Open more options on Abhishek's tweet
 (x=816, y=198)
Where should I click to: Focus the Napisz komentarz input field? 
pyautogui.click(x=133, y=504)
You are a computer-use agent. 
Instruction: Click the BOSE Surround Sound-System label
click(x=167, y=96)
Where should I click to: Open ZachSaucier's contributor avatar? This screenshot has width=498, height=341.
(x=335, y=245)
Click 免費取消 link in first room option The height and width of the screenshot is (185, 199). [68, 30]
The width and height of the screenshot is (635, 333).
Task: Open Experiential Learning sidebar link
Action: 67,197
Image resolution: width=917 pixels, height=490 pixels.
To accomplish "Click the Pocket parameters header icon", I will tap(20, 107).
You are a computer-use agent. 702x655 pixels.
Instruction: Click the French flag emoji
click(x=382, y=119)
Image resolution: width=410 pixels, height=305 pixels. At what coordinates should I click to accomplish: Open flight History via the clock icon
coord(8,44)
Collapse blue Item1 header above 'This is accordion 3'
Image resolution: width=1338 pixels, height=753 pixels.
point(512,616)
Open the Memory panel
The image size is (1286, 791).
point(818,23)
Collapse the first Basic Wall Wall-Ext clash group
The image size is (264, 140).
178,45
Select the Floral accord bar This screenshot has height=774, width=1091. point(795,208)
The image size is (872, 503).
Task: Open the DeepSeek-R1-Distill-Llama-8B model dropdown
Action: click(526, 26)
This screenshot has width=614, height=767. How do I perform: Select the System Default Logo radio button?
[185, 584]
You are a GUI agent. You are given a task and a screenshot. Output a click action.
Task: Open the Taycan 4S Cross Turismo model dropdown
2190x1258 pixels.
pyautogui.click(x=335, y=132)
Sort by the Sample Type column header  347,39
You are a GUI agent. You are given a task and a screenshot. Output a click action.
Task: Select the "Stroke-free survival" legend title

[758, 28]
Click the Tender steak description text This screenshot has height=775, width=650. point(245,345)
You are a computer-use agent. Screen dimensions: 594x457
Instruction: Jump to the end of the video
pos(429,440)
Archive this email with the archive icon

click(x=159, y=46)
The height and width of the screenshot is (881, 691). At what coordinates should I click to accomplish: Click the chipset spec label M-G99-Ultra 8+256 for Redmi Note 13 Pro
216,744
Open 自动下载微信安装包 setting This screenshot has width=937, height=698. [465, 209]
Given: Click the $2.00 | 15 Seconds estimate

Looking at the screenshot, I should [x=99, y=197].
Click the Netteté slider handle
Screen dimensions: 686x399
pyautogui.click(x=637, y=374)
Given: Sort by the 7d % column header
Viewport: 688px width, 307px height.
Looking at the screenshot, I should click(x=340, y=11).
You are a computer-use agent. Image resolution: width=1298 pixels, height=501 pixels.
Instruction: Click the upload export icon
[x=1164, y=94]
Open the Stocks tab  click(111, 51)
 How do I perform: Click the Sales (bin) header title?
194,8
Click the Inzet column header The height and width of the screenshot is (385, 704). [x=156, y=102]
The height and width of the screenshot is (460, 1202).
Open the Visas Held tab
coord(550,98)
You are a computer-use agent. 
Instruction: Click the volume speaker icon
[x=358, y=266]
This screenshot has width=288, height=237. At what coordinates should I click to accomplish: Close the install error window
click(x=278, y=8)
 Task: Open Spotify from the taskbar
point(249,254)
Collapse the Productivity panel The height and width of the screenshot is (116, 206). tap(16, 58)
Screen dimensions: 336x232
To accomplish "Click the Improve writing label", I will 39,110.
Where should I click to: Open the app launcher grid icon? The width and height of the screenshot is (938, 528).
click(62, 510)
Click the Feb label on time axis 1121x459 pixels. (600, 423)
--------------------------------
**EXERCISE**
Report the tally of lines in the listing that carry the string "column", and nothing else.

**SOLUTION TO THE EXERCISE**
3